We all know that evergreen trees (Pine, Spruce, Fir, etc.) are those trees that do not shed their leaves and remain green throughout the year. These trees were considered sacred in the ancient time as they symbolized life round the year. Their branches were considered to be sacred and it was believed that they put evil forces at bay. Ancient Romans used evergreen boughs to decorate their doors and windows during days near the winter solstice (22nd December). As Christianity spread across the continent of Europe, this tradition got assimilated into the religion.
Germany is known to be the first country to start the culture of setting up Christmas trees in the seventeenth century when people took home evergreen trees and decorated them with ornaments, candles, and eatables. Earlier, the trees were adorned with apples, representing the Tree of Knowledge in the Garden of Eve, and nuts and other sugar treats followed.
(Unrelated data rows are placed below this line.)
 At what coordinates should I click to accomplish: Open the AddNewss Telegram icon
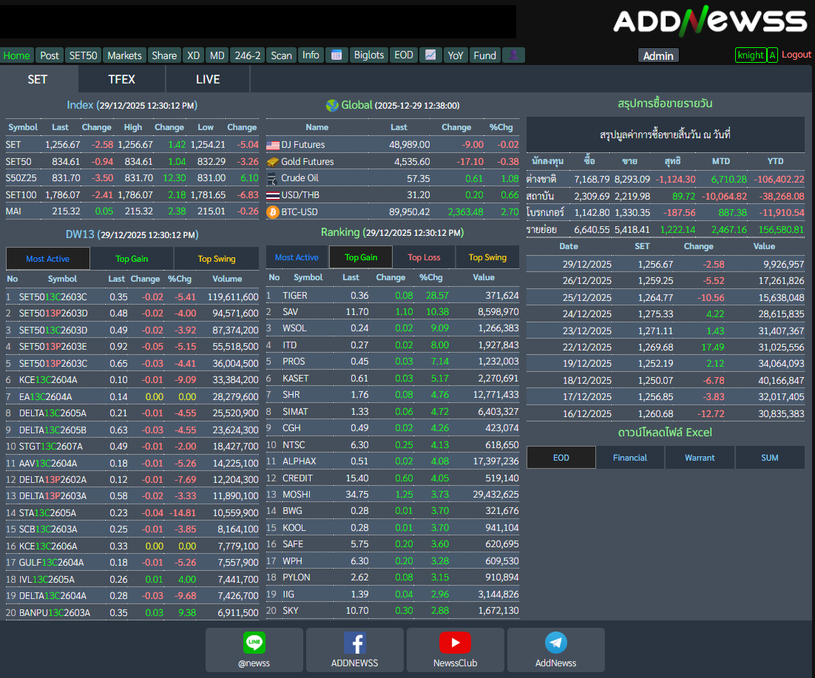556,643
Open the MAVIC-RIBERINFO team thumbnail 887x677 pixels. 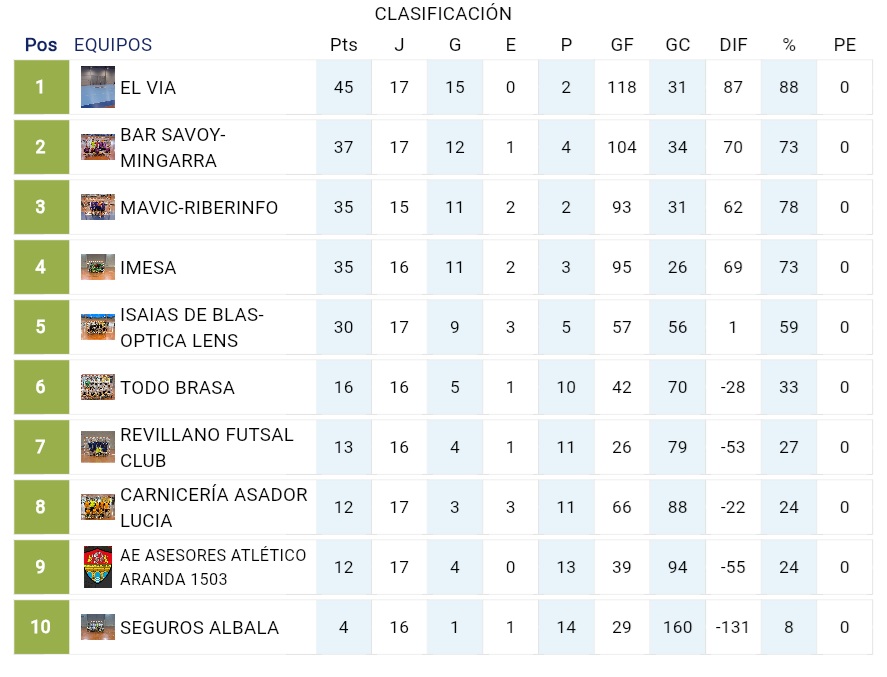[x=98, y=207]
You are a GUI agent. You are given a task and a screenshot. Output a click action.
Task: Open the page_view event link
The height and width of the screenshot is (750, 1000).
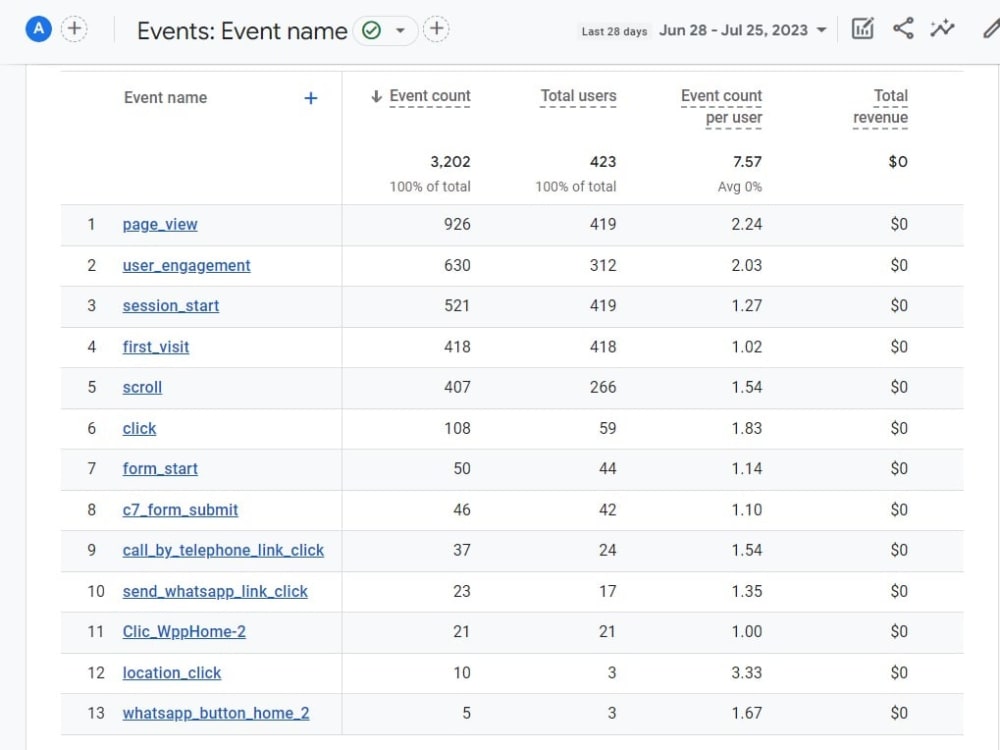(x=160, y=224)
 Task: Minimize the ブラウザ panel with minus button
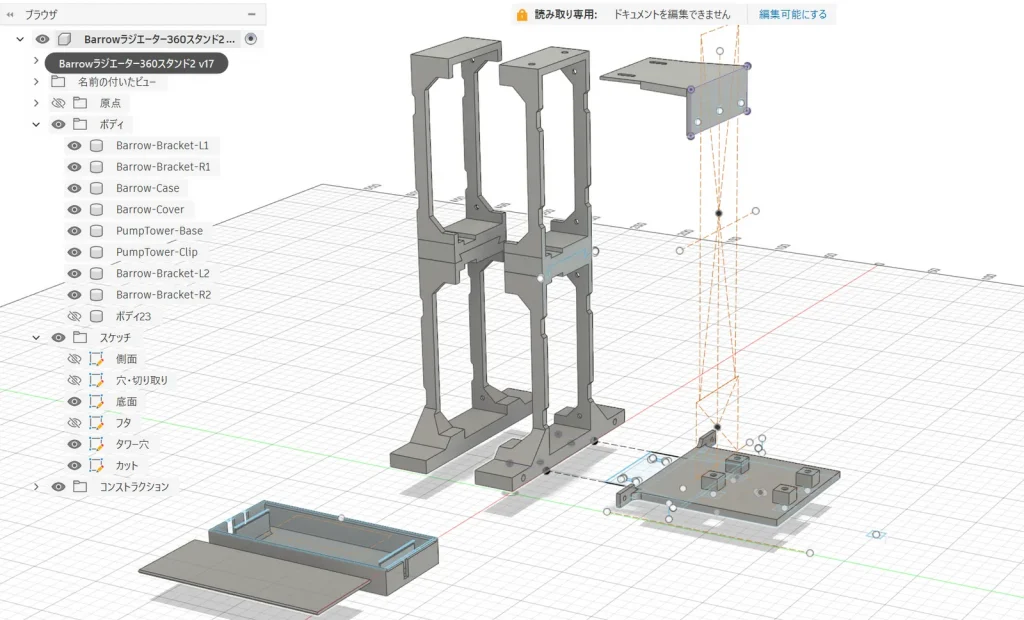[x=251, y=15]
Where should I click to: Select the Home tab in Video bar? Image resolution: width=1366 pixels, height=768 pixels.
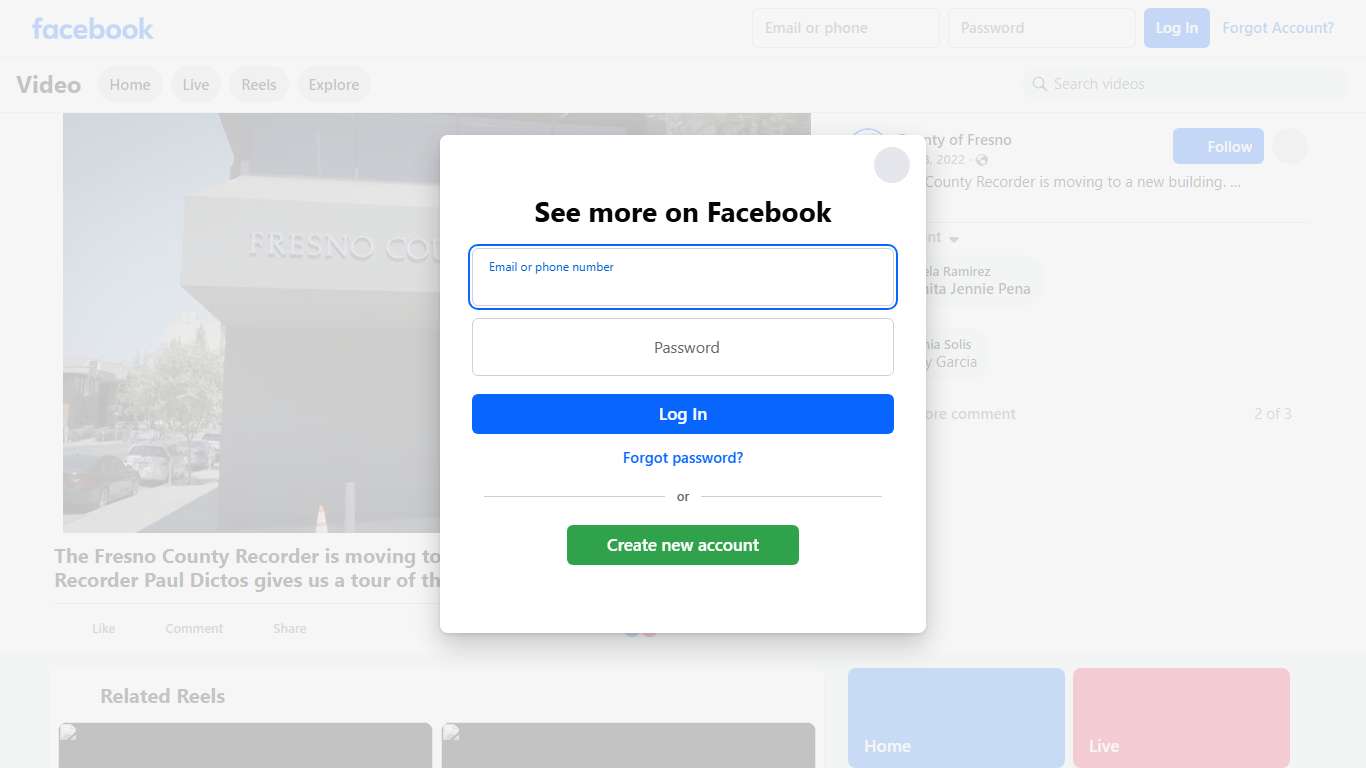click(x=130, y=85)
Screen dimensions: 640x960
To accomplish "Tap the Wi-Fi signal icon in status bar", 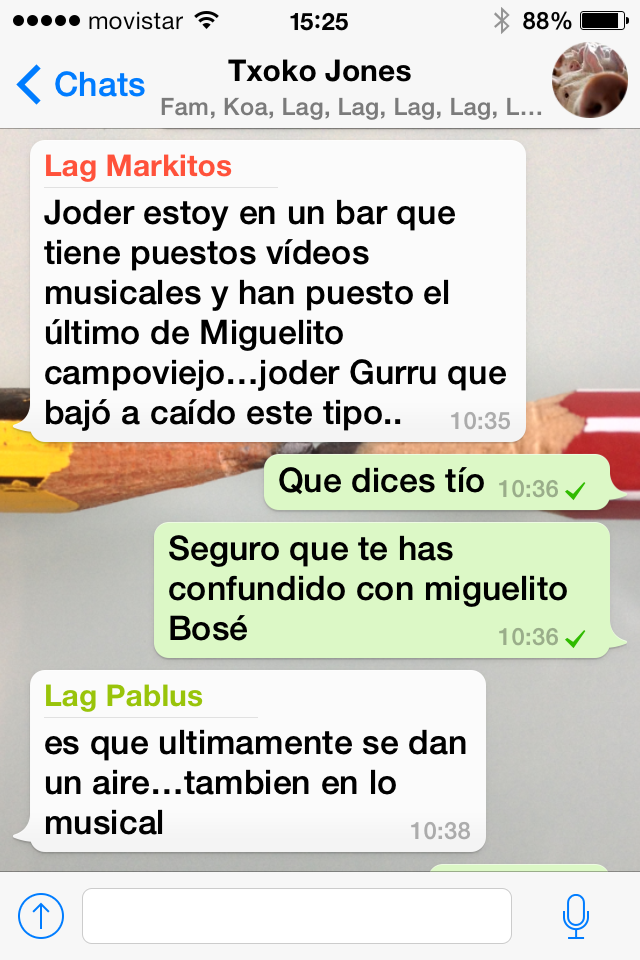I will (206, 21).

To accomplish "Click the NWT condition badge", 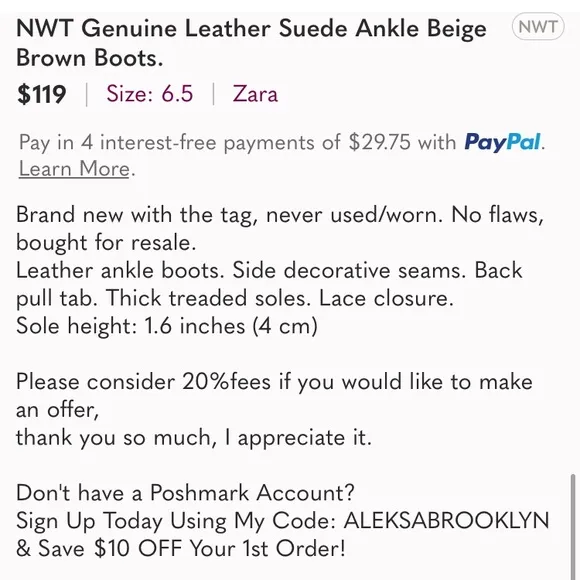I will [x=538, y=27].
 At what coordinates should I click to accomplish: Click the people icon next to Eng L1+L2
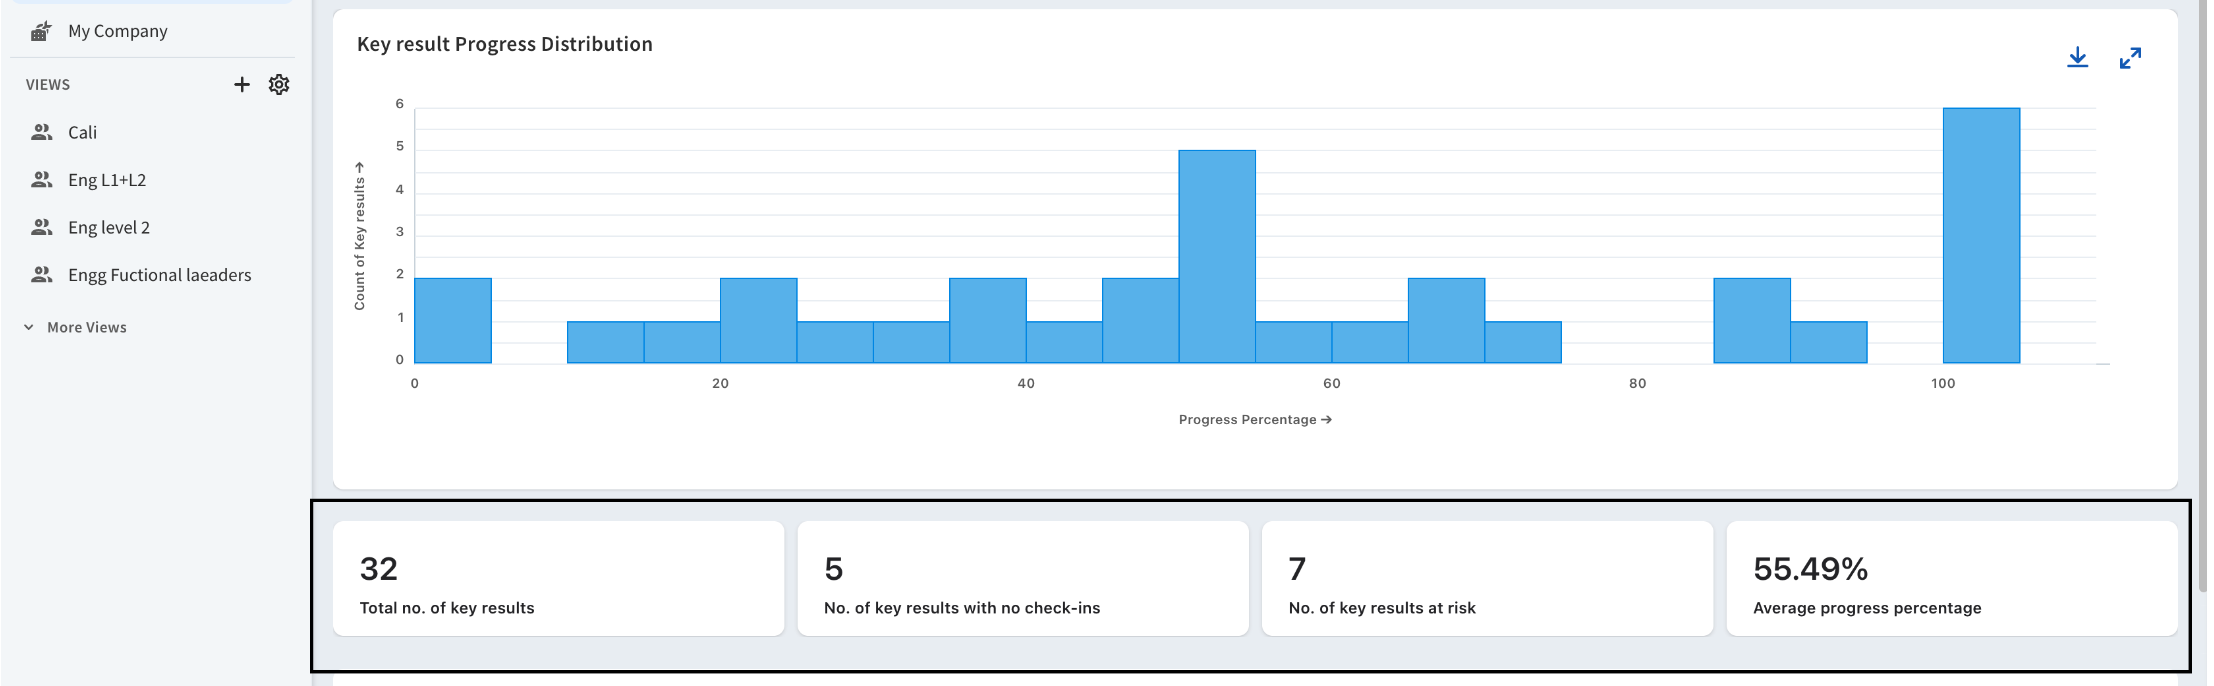tap(42, 180)
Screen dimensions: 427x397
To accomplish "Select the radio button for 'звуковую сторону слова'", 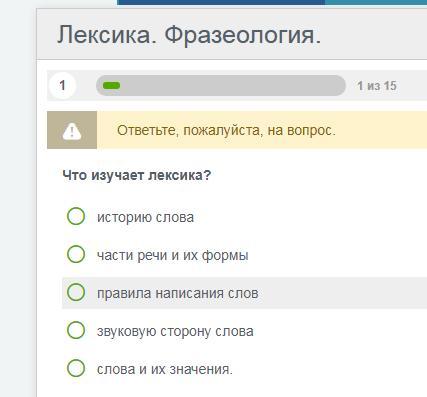I will click(76, 330).
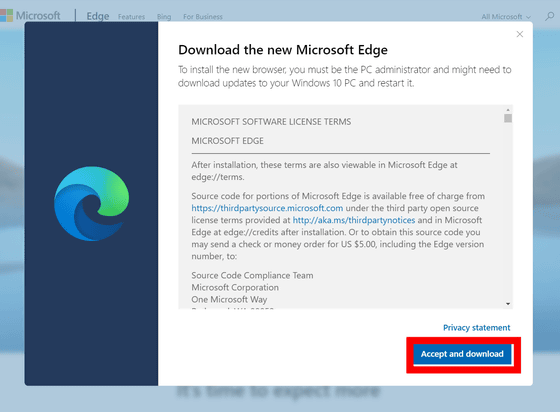Image resolution: width=560 pixels, height=412 pixels.
Task: Click the license scrollbar up arrow
Action: coord(508,110)
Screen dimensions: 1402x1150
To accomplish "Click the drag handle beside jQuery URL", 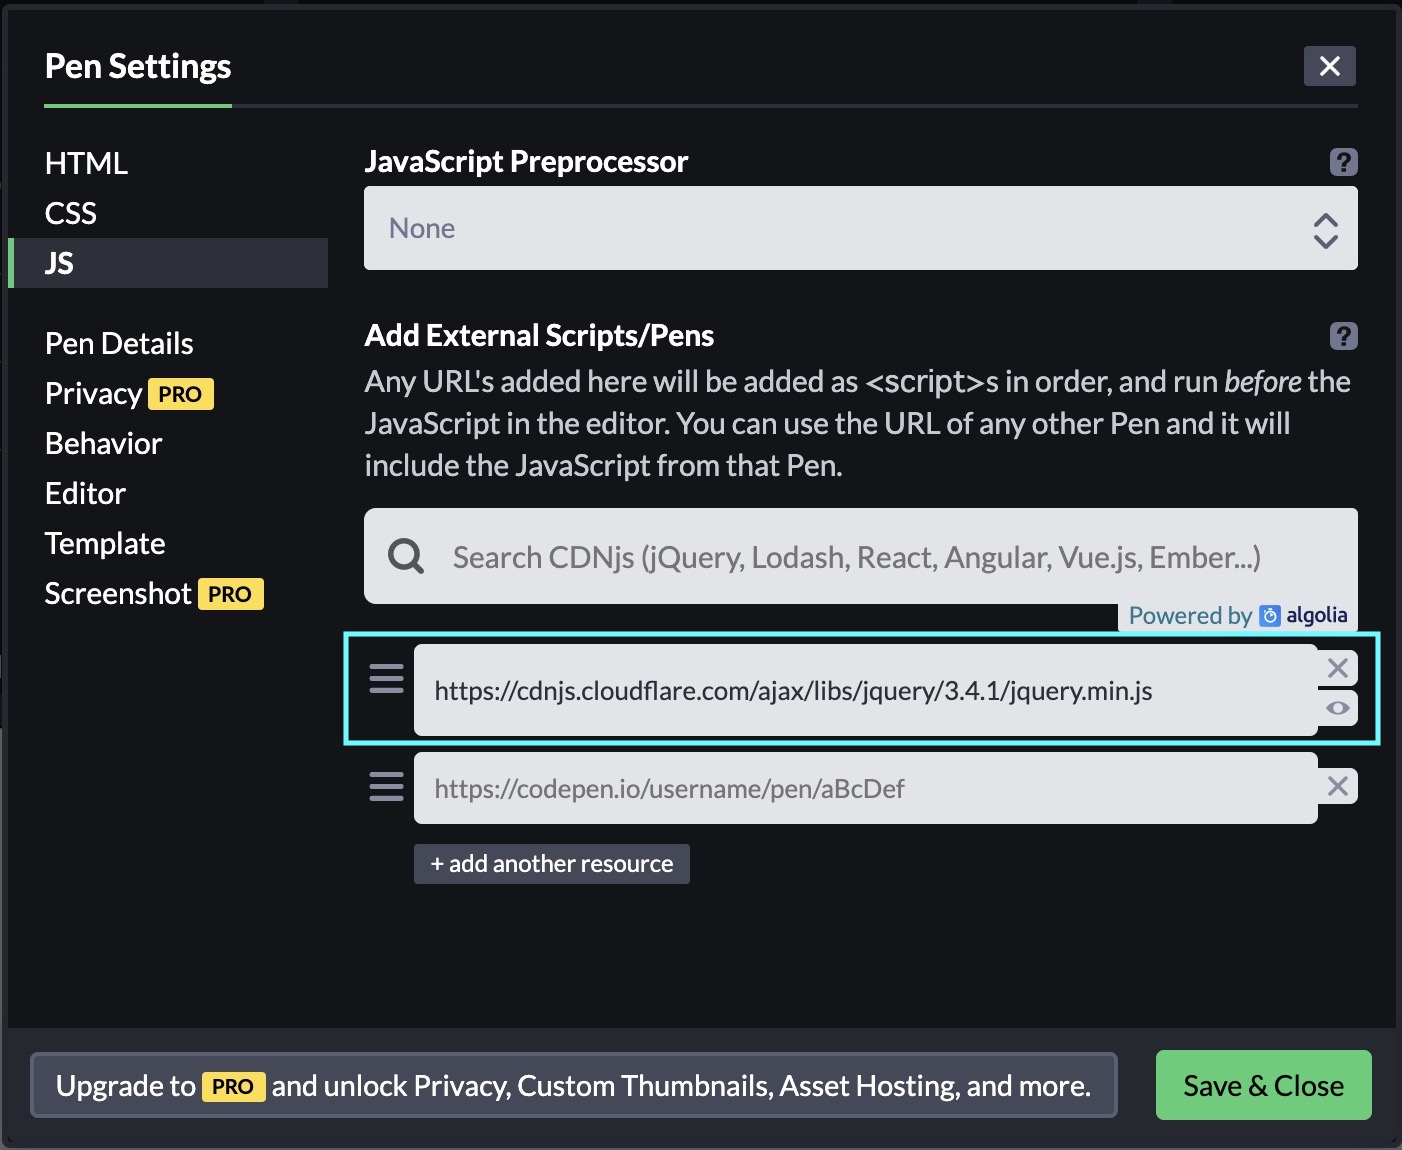I will [x=387, y=679].
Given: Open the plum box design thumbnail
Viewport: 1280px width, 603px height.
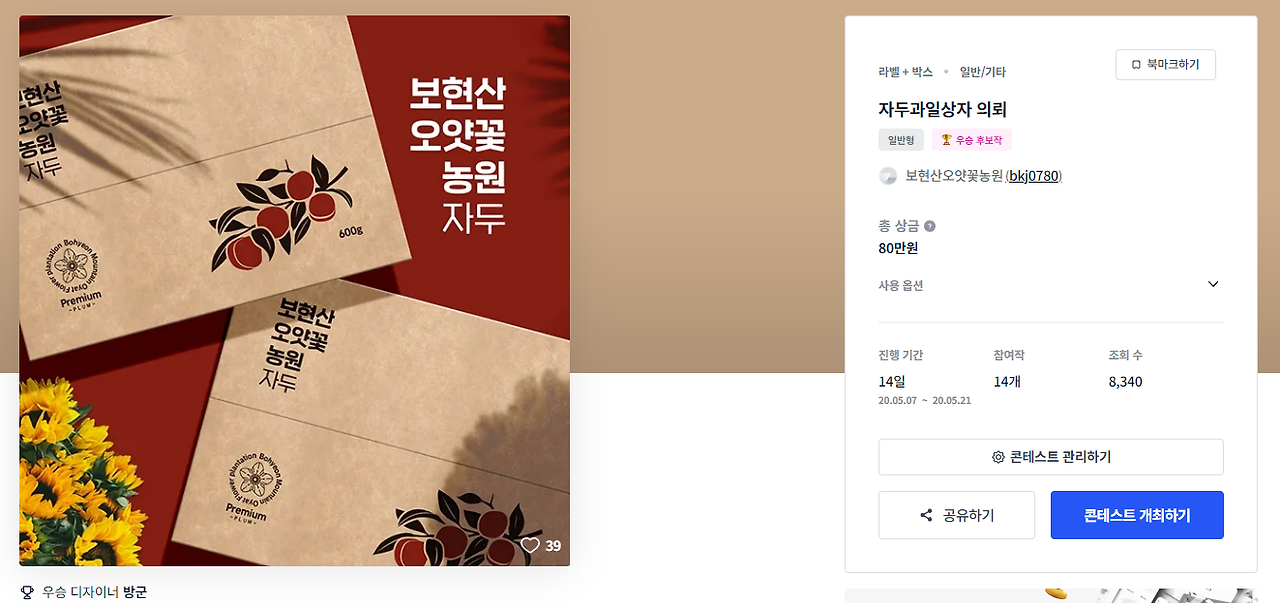Looking at the screenshot, I should click(295, 290).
In England, the tradition of Christmas trees started with Queen Victoria’s husband Prince Albert, a citizen of Saxony, in the present day Germany. People started to imitate the ritual due to the influence the Queen had on them. While immigrants from Germany brought this into Britain as early as in the early 1800s, it was seen as a foreign tradition for a long time. It only became popular in 1841, when Victoria encouraged Albert to set up a tree like he did in his childhood. They decorated the tree with sweets, candles, and ornaments.
After the invention of electricity, candles were replaced with light bulbs. Thomas Edison’s assistant, Edward Johnson, came up with the idea of electric lights for Christmas trees in 1882.
In 2004, Pope John Paul called the Christmas tree a symbol of Christ. The number of harvested Christmas trees sold in the United States each year is a whopping 34,500,000.
The Christmas Tree continues to be synonymous with the festival till date and keeps shining bright to inspire us. Let us fill ourselves with merriment and joy and celebrate our favorite time of the year in high spirits. Merry Christmas!